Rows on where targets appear
────
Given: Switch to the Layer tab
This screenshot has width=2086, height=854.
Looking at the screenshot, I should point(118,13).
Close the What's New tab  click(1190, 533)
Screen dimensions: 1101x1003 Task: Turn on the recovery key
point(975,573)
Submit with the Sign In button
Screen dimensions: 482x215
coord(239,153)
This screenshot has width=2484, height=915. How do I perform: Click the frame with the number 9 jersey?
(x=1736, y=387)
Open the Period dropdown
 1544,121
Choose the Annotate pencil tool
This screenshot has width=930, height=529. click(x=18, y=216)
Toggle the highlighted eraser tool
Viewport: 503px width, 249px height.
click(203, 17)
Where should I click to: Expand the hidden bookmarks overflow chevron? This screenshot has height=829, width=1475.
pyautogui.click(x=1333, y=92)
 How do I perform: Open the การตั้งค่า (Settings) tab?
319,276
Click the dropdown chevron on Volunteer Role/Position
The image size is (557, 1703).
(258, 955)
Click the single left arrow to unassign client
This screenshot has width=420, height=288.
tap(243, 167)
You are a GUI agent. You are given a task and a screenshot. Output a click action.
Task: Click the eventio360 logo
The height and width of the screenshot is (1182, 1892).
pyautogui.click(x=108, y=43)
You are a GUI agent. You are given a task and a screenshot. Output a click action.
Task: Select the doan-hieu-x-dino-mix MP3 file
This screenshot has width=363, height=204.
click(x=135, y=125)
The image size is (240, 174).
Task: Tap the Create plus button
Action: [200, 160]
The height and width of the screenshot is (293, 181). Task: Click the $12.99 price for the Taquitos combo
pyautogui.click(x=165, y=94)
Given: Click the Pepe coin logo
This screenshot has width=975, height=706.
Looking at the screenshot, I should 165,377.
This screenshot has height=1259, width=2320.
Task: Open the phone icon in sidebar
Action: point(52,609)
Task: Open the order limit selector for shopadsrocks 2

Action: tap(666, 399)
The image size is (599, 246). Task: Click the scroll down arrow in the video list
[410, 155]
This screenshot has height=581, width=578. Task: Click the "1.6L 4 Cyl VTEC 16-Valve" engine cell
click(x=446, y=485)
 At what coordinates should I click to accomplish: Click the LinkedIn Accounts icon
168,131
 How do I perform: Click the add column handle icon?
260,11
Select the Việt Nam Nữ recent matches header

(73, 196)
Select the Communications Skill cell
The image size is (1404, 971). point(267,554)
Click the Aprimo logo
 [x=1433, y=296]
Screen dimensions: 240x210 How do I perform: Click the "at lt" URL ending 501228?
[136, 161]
────
_Task to complete_.
Reproduce word for word the part of the records that opens with the line containing "The image size is (599, 246)." and runs through the end of the records.

_Reply to the exercise_.
The image size is (599, 246). Task: Click the scroll down arrow in the video list
[410, 155]
This screenshot has height=581, width=578. Task: Click the "1.6L 4 Cyl VTEC 16-Valve" engine cell
click(x=446, y=485)
 At what coordinates should I click to accomplish: Click the LinkedIn Accounts icon
168,131
 How do I perform: Click the add column handle icon?
260,11
Select the Việt Nam Nữ recent matches header

(73, 196)
Select the Communications Skill cell
The image size is (1404, 971). point(267,554)
Click the Aprimo logo
 [x=1433, y=296]
Screen dimensions: 240x210 How do I perform: Click the "at lt" URL ending 501228?
[136, 161]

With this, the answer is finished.